I own a Model Y. But even better, I own Tesla shares.
Tesla is one of the most popular stocks amongst younger investors, and the amount of Twitter chatter around it is pretty much unprecedented. Beyond the hype, Tesla is a steely machine that no one seems to be able to catch up with.
For Q1 2022, results defied all odds: supply chain challenges – which have been the excuse for many companies reporting less-than-stellar results – did not stop Tesla from hitting record gross margin of 30.0% (highest ever) and operating margin of 19.2% (also highest ever). The results are in stark contrast to other automakers; some of them have had to even stop production due to bottlenecks from their supply chains.
So, what is it about Tesla that allows it to reach its highest deliveries in Q1 2022, and bust out such phenomenal margins, despite widely reported chip shortages and logistical challenges?
A key differentiating factor here is vertical integration and pure engineering ingenuity. Unlike other automakers – or consumer brands for that matter – Tesla is amongst the most vertically integrated, from software to hardware. It is the secret sauce to owning its own destiny, even as some of its suppliers may struggle. See below quote from Q4 2021 earnings call earlier this year:
“We spent a lot of engineering and management resources solving supply chain issues: rewriting code, changing our chips, reducing the number of chips we need, with chip drama central. And that was not the only supply chain issue. So, there is just hundreds of things. And as a result, we were able to grow almost 90% while at least almost every other manufacturer contracted last year”
As a result, Tesla continues to expect 2022 to grow in production volume by at least 50% (with a reasonable shot at 60%) over last year.

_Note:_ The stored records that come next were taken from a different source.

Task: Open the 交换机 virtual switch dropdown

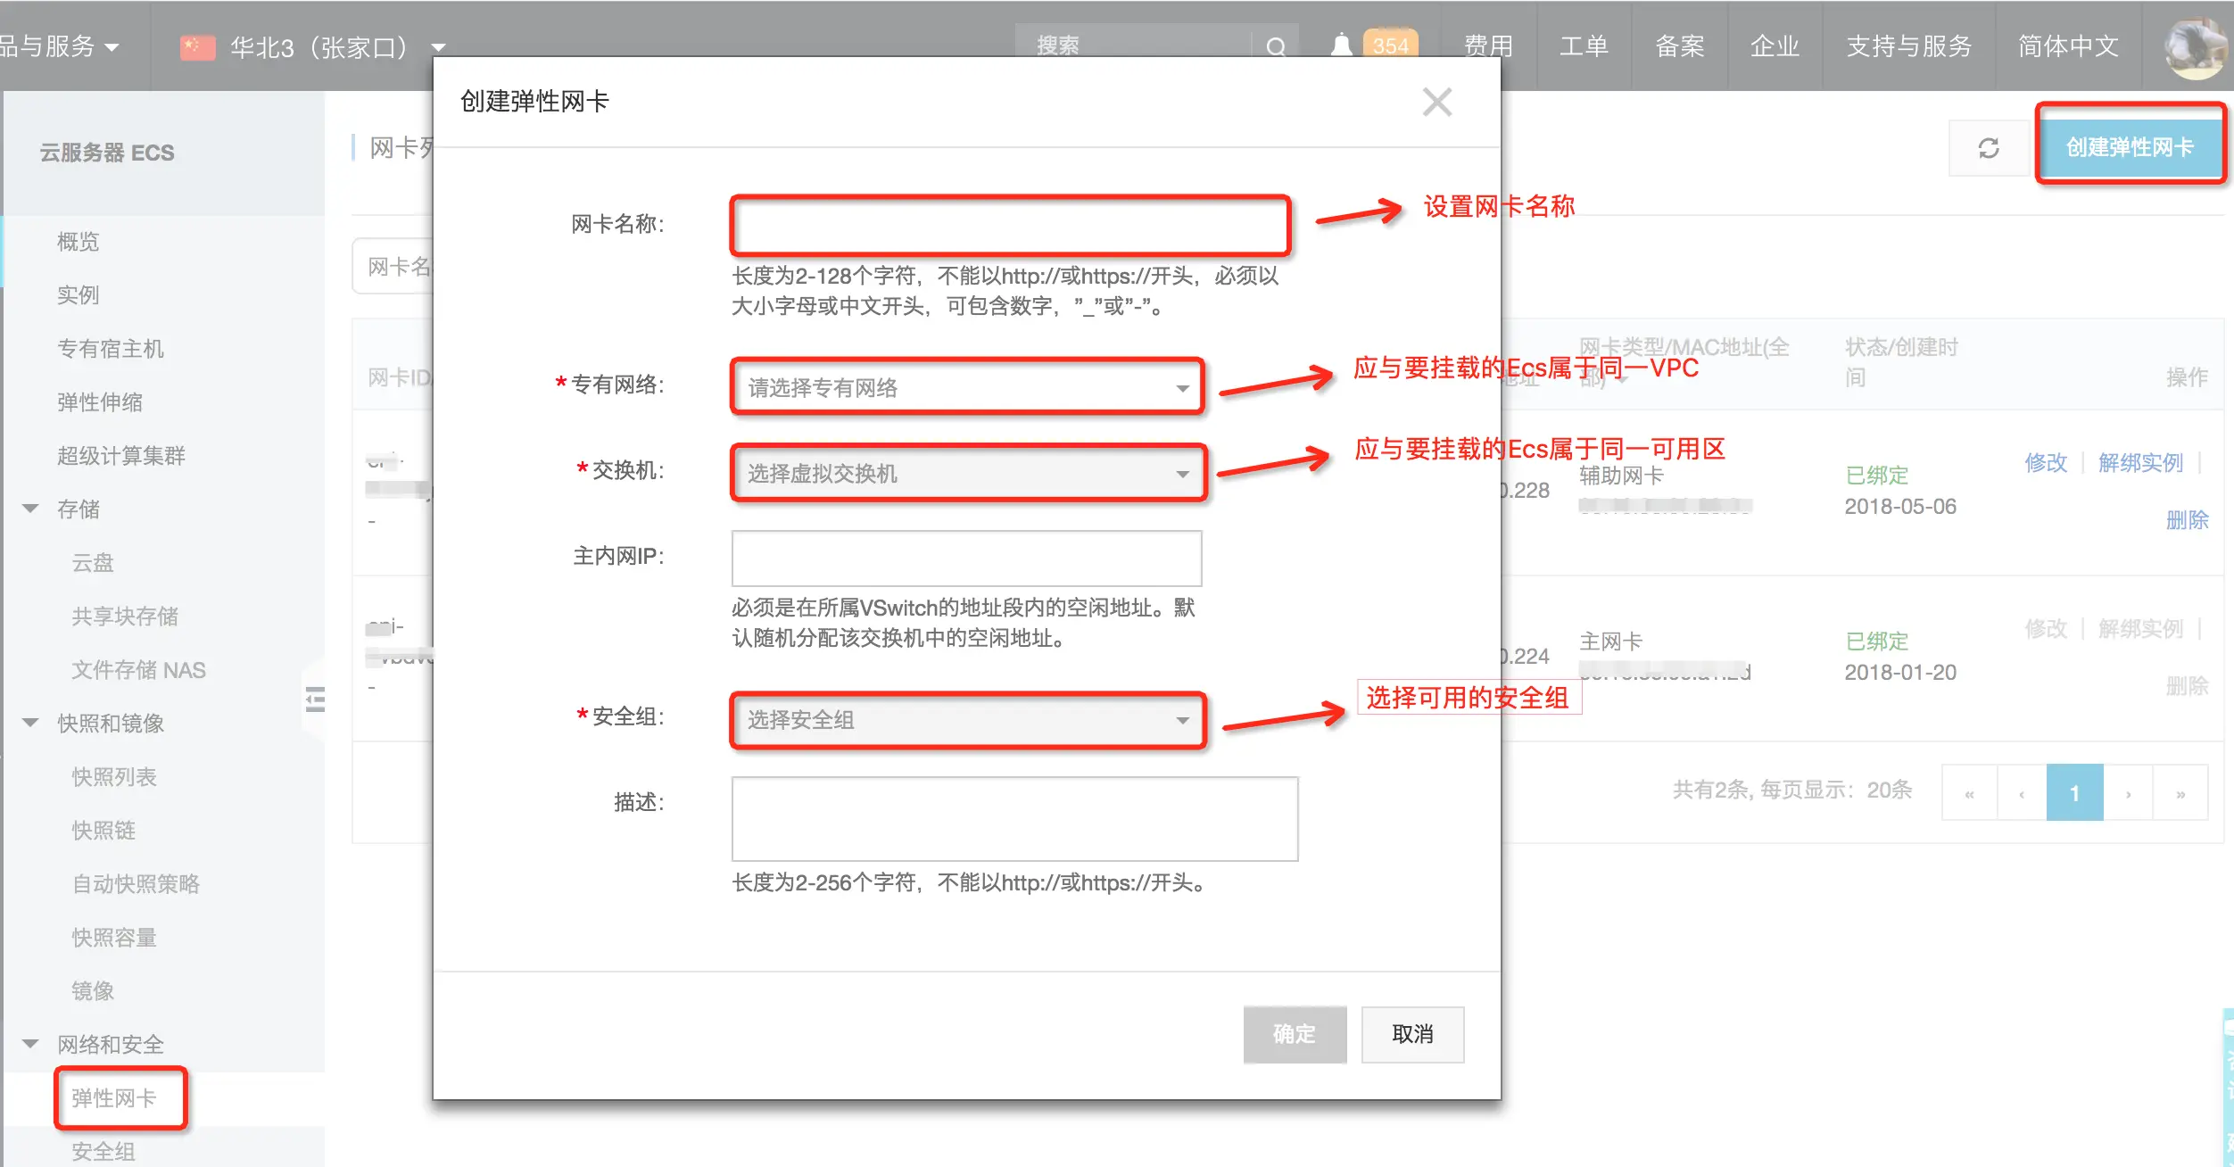Action: click(967, 473)
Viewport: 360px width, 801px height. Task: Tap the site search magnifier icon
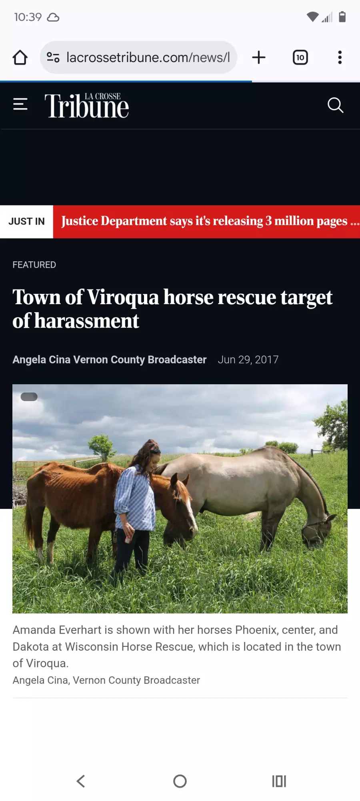[x=335, y=105]
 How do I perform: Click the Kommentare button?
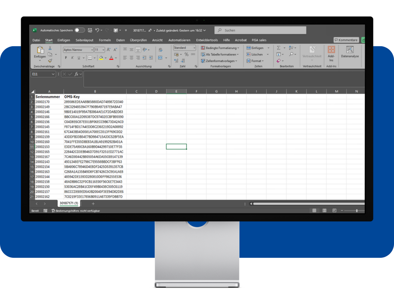[x=346, y=40]
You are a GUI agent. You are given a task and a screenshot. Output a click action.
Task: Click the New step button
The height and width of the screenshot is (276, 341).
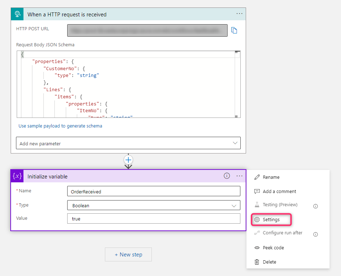tap(128, 255)
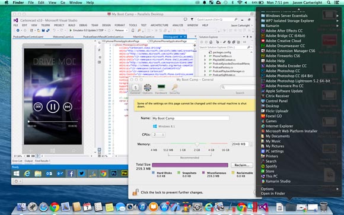Open the DEBUG menu in Visual Studio
Viewport: 344px width, 215px height.
coord(83,26)
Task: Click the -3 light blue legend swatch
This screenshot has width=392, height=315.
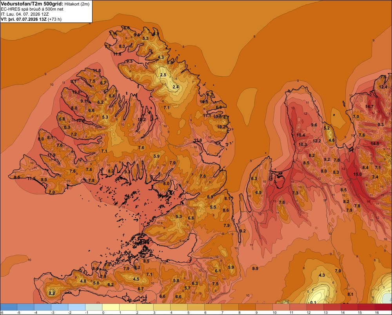Action: click(60, 307)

Manufacturing is hard – as Elon Musk lamented in the past – and it is underestimated as a “hard” competitive moat. But Tesla’s advantage in manufacturing becomes increasingly clear – to me at least – as it has been able to navigate manufacturing challenges so successfully, due to its unique setup, years of experience since ramping up Model 3 at Fremont, and a culture of engineering excellence. And this advantage is almost insurmountable: it is arguably harder than building a brand, writing codes or grabbing media attention. More importantly, it is additive – the more Giga factories Tesla builds, the better it gets. Already, Tesla expects Austin and Berlin to ramp up faster than it did at Giga Shanghai.
Hard moat is hard earned, and Tesla has certainly earned it after years of toiling under limited capital raises, especially compared to EV companies these days that have access to so much more. Constraints breed resourcefulness, and Tesla is the most battle tested out of all the EV companies out there.
Combined with a brand that is equaled by few and coveted by millions, Tesla has strong pricing power which allows it to offset inflationary pressures. Inelastic demand is the ultimate demonstration of branding, comparable to the best of luxury names like Channel and Louis Vuitton.
On top of that, there is the software that weaves through every aspect of Tesla. FSD is the most obvious proof point, but its iterative principles drive the entire organization. Traditional automakers – or any traditional manufacturing organizations for that matter – do not run their businesses with the same adherence to a software-driven paradigm. Telsa can iterate quickly – think Agile – because it was built on the same principles as software development. Elon Musk was a software coder and a PayPal co-founder before he started Tesla, and he has brought that same level of agility to how Tesla approaches its business processes. Latest case in point is how Tesla is growing its burgeoning insurance business – see below extract from its Q1 2022 earnings call:
“This has become a real passion program for us…It is also a feedback loop for Tesla because we see, if there is a crash, large or small, like we sort of see exactly what that cost. And then we think about how we (can) change the design of the car or the software in order to minimize the probability of that accident…And how do we make the repair associated with that accident superfast? Like aspirationally, it would be like a same-day repair for a collision, which is night and day difference compared to sometimes having to wait for a month while insurance claims are settled and figured out because Tesla is also doing collision repair.…we can then identify areas of cost inefficiency, feed those back to our engineering teams, and also our software teams, to actually improve the product. This lowers the cost of insurance, improves reliability of the product. So it's a full circle.”
Much has been written about how Ford and GM will eventually catch up with Tesla. Or how Rivian and other next-generation EV makers will take over. I disagree – I believe Tesla has a long runway of impregnable competitive advantages that will allow it to gain market share for years and years.
And it will always remain multiple steps ahead, with relentless innovation as its modus operandi.